Nantenan Church of Ireland

According to local historian Harry Gillard, there were three different buildings on the present site. Very little is known of the first church except that it was small with a thatched roof. It was dated at around 1500. It was almost 200 years before a second church was built at Nantenan. As a young boy, Harry recalls older people saying that it was destroyed by fire. Part of its foundation wall can still be seen. The present church was built early in the 1800s. A tablet on the wall in the porch reads entre into the courts of the Lord ano domne 1821.

Some of the original Palatines are buried in Nantenan, so also are a large number of Roman Catholics. Nantenan church closed its doors for the last time in 1972.

Arthur Gilliard and his wife Lily were the last couple to be married in Nantenan church and their daughter was the last baby to be baptised there.
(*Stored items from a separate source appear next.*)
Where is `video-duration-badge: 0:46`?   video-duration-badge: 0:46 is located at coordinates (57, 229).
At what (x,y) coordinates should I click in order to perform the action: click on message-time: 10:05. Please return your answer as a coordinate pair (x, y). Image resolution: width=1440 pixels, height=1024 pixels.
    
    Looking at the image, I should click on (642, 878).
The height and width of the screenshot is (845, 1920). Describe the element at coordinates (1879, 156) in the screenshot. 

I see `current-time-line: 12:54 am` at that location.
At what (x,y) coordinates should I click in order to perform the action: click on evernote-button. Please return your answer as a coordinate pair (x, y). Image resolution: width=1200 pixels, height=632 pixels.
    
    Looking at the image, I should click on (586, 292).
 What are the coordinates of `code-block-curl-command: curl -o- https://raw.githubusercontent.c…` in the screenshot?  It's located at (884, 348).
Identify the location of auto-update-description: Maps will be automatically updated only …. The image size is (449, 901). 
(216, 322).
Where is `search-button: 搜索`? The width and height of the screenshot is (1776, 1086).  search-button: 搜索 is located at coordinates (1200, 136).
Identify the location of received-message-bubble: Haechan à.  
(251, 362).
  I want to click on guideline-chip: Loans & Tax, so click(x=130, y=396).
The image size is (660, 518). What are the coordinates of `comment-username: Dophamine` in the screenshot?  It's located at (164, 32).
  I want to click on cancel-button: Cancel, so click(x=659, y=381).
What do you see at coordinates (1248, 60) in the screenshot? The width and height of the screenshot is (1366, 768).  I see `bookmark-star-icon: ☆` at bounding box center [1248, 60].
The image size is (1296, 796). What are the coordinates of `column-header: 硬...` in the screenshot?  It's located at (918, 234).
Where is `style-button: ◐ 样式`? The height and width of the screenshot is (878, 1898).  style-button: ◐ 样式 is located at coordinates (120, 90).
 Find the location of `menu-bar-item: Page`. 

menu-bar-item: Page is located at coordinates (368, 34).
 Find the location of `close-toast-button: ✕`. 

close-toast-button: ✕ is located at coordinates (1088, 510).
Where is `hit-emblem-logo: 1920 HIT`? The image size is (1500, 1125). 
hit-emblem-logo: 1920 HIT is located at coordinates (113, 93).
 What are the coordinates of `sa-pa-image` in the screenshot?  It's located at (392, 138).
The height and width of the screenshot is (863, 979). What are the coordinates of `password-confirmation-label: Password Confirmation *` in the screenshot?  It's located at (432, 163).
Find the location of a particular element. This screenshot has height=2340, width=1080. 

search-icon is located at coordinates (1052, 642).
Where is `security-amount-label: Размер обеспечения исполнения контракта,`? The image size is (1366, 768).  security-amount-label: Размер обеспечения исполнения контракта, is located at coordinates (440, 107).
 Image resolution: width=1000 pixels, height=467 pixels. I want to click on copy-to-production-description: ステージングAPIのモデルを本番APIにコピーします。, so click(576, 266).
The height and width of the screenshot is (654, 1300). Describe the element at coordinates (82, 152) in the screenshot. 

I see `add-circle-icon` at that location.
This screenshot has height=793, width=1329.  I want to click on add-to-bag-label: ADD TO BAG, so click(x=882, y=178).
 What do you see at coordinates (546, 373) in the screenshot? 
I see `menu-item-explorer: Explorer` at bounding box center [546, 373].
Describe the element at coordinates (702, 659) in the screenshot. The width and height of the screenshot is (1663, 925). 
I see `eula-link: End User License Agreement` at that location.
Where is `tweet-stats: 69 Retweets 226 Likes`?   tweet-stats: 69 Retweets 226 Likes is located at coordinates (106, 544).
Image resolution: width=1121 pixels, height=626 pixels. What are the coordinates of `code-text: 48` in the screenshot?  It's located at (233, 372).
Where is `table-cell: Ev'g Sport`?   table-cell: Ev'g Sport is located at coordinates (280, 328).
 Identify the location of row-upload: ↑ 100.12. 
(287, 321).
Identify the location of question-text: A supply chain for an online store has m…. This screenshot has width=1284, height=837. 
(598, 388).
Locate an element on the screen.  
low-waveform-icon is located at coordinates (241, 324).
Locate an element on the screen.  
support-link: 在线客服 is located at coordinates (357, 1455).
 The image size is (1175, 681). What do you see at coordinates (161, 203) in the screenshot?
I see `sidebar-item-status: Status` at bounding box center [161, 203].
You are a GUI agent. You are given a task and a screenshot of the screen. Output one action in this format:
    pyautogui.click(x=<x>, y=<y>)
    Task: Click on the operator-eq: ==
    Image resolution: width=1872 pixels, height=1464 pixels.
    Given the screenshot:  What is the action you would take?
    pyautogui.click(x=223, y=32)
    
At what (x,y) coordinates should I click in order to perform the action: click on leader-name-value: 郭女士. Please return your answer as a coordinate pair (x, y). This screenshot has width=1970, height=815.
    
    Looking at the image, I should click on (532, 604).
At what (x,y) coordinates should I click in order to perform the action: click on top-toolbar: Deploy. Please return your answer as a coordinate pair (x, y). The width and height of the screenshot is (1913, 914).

A group of local people, who regularly tended graves of relatives in Nantenan, decided to set up a maintenance committee in April 2011. The core committee was Arthur and John Gilliard, Jimmy and Breda Condon and Mike Bourke. They met on Monday evenings over the past few years where they were joined by different volunteers along the way. The result is a magnificently kept ground and is a credit to all concerned.

Money was provided for the erection of the new entrance in 2015 by the family of Niall Enright of Ballyengland who was buried there in that year.